Whither Indian Shipping?


                                                                                   M K Pandhe


THOUGH India has the second largest population in the world and the government of India has also been claiming that we are the second fastest growing economy in the world, India is lagging far behind in developing the maritime industry. India ranks today 15th in deadweight tonnage capacity in shipping industry.  Despite the fact that 95 per cent of India’s export-import trade is done through the sea routes, 14 per cent of the Indian cargo is carried in domestic bottoms.  Even the UNCTAD resolution that at least 40 per cent of the cargo in every country should be carried by domestic ships, the share of the country’s shipping industry in international trade has not been picking up. To make the matters worse, foreign fishing trawlers too are being allowed to freely enter the Indian waters and catch fish recklessly, adversely affecting the Indian fishermen and their livelihood.




The fact is that Indian shipyards are facing a crisis due to the policy of the government of India to liberally permit Indian shipping companies to purchase the ships built in foreign lands. It is even allowing the purchase of second hand ships from foreign countries and some of our shipyards are being converted into ship repair yards. Though the government of India has agreed to give 30 per cent subsidy to the shipyards executing export orders, there is no assistance for the ships sold within the country.


Even though India has 10 major ports, the central government is out to boost the private ports whose share in the country’s export-import trade is gradually increasing. It is an official estimate of the union government that private ports would be handing over 50 per cent of our foreign trade by 2020. Nay more, even multinational companies like the P&O are being given the responsibility of running the Indian ports. The government of India has clearly given up the policy of self-reliance in the shipping industry.

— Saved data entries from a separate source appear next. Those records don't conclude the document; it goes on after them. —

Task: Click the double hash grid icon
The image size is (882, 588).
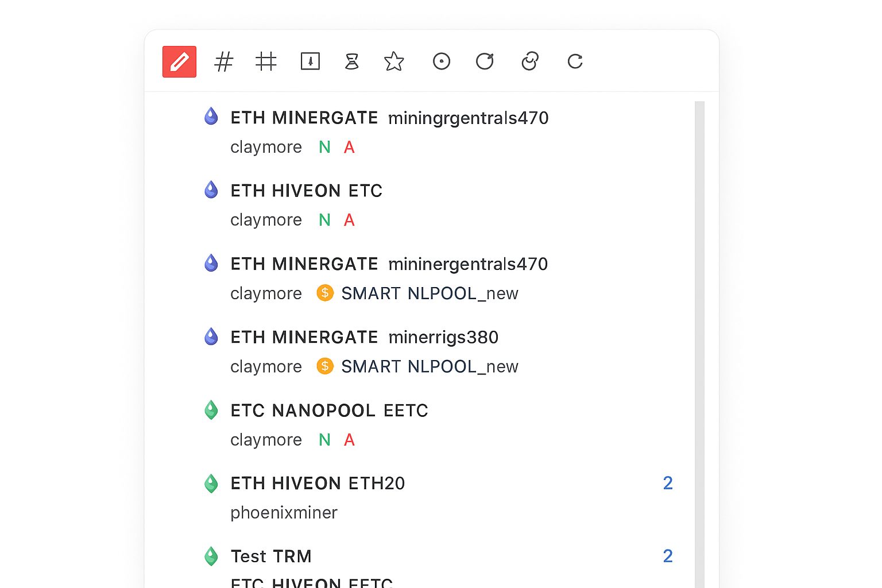Action: click(x=265, y=61)
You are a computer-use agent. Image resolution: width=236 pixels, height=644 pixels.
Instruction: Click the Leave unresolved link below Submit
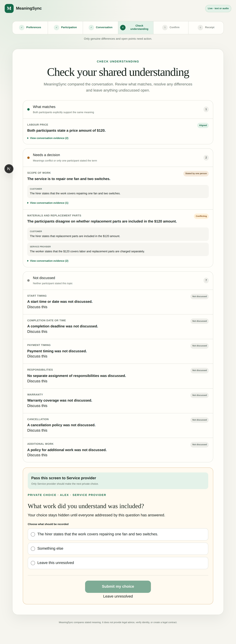tap(118, 596)
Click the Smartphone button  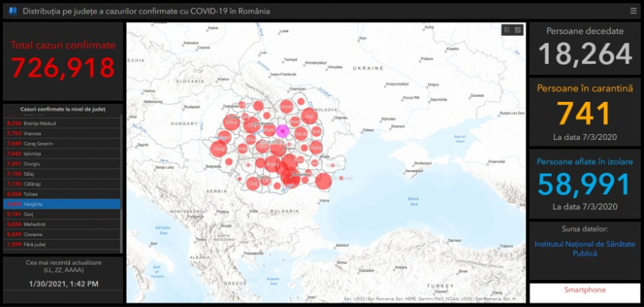(585, 290)
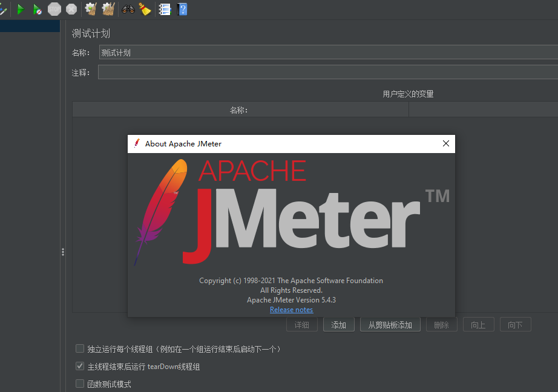Select the Clear All double-broom icon
This screenshot has width=558, height=392.
click(108, 9)
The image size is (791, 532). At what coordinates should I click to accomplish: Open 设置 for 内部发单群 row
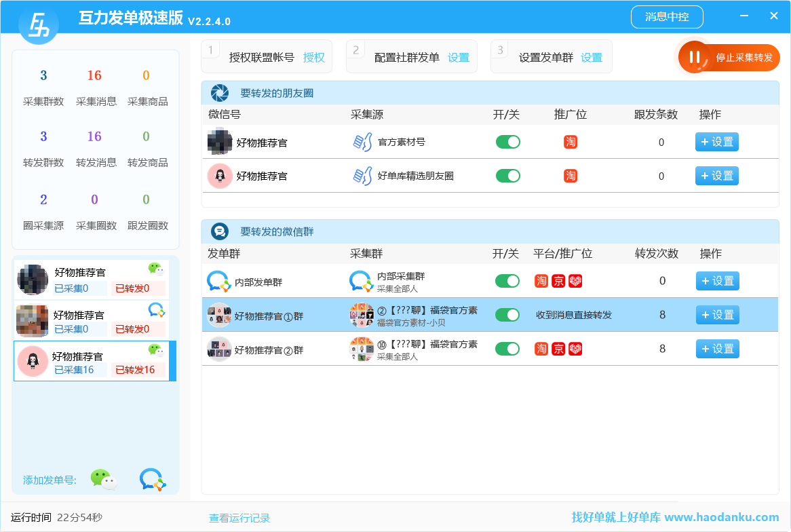[717, 281]
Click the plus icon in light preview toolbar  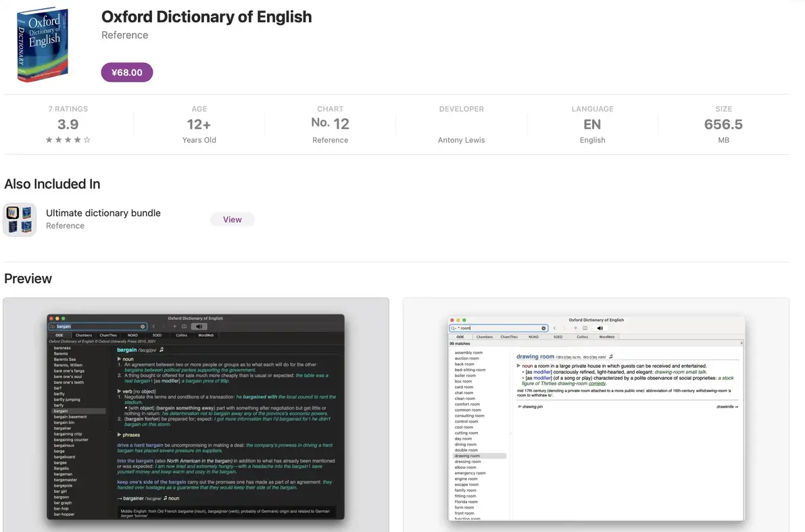tap(575, 328)
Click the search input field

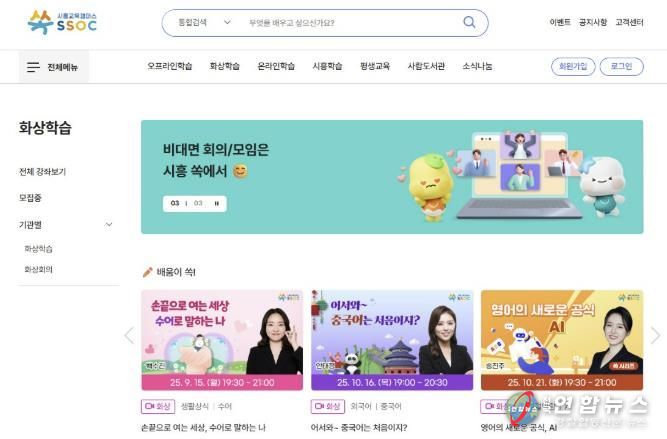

The government of India does not ensure that the Indian corporate houses send their cargoes through the Indian shipping companies only. Even the public sector undertakings are undertaking foreign trade in the ships belonging to foreign shipping companies. How far the kickbacks given by foreign shipping magnets are responsible for such a policy is a matter of investigation.

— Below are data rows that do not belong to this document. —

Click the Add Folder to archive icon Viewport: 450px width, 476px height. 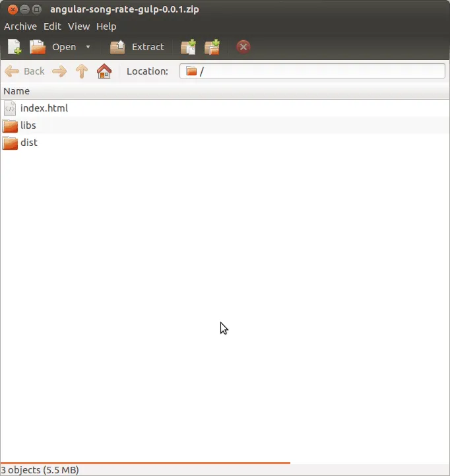click(x=212, y=47)
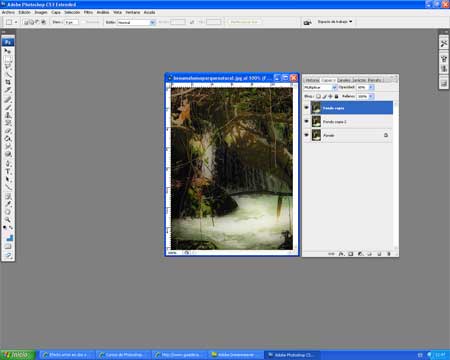The height and width of the screenshot is (360, 450).
Task: Open the Espacio de trabajo workspace button
Action: point(335,22)
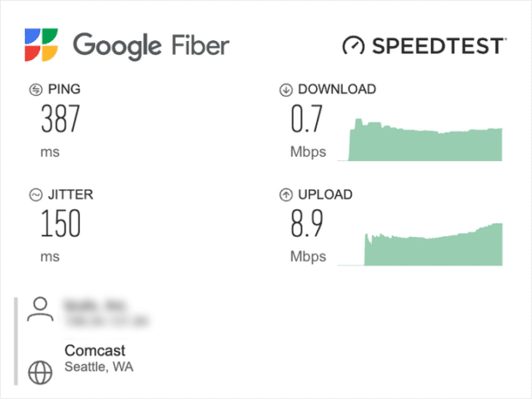The width and height of the screenshot is (532, 399).
Task: Click the SPEEDTEST wordmark
Action: (439, 45)
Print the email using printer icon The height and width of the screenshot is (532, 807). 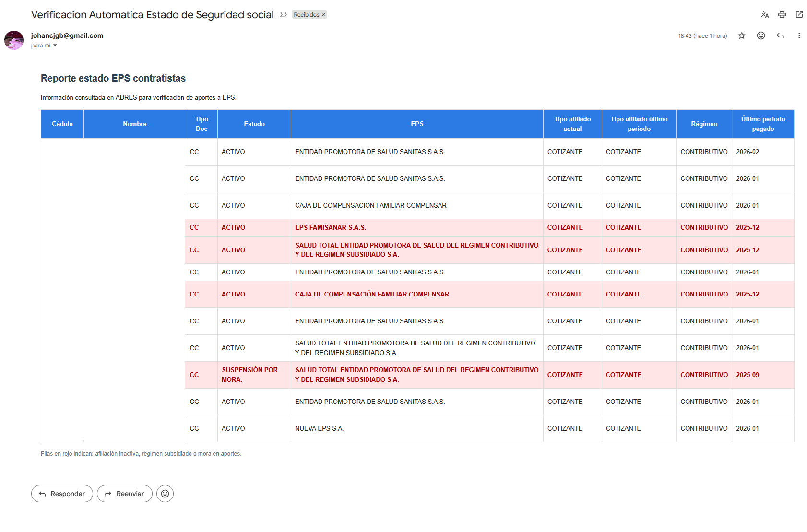[x=782, y=14]

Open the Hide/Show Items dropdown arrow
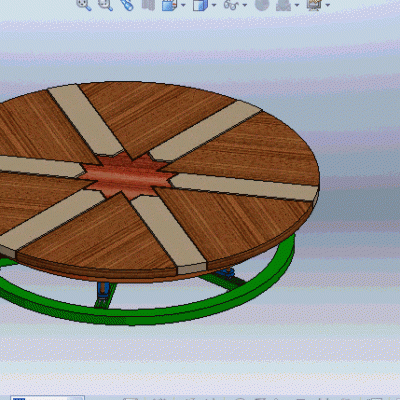coord(245,5)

The mishaps that occur to the Indian ships while they are on the sea is also a big problem, causing serious concern about environment. The oil spills from some of the ships that sunk while taking a turn has caused several environmental problems for the onshore people as well as the marine life. There is no law in the country to recover from the shipowners the cost of removal of the environmental damage. The instances of ship becoming aground, as it recently happened in a case near the Juhu Beach of Mumbai, create serious environmental problems for the people staying in the nearby areas. The National Shipping Board has noted an increase in the occurrence of such mishaps in the recent period, and therefore the government of India needs to pay more attention to the problem.




An important agenda discussed in the recent meeting of the National Shipping Board was that of piracy in the Aden Gulf region. Here the area of operation of the Somali pirates is spreading and there have been over 500 hostages in the custody of the pirates. Another matter of concern is that the business is becoming lucrative and anti-social elements from Kenya, Ethiopia, Eritrea and Yemen too have joined the business of piracy. They extract billions of dollars from shipowners as ransom every year.  According to the information made available in the meeting of the National Shipping Board, the annual quantum of ransom extracted has reached up to 7 to 12 billion US dollars. As a recent case which came to light showed, a shipowner had had to pay a ransom of 8 million US dollars for the release of two Spanish sailors.

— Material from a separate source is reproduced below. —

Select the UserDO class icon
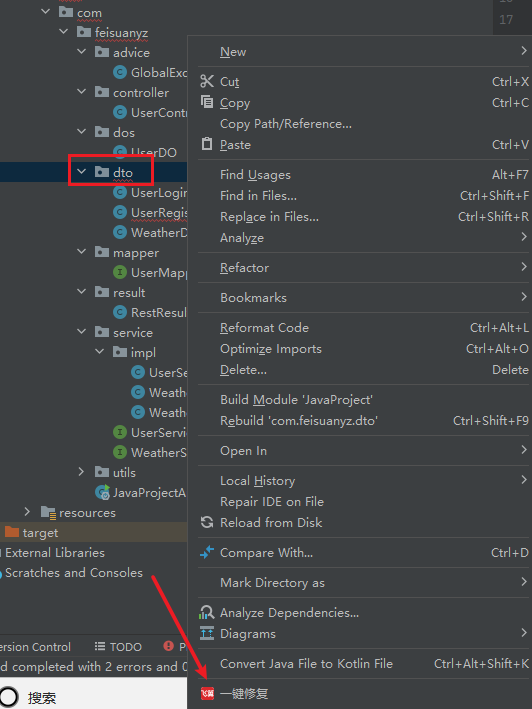[120, 152]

As it is, these pirates have with them most modern weapons, satellite mobile phones and other communication equipment which obviously come to them from western multinational companies.  There is practically no effective controlling government in Somalia and the pirates have full sway in the coastal areas. The western shipping companies ensure the safety of their ships by employing trained and armed guards on their merchant ships. But the Indian government has not yet decided about providing armed guards to the Indian ships going via the Aden Gulf region, where Indian ships still face the menace of piracy. Indian sailors clandestinely employed by foreign shipping companies are also falling victim to these pirates. It is estimated that more than 30 Indian sailors are still in the custody of these pirates.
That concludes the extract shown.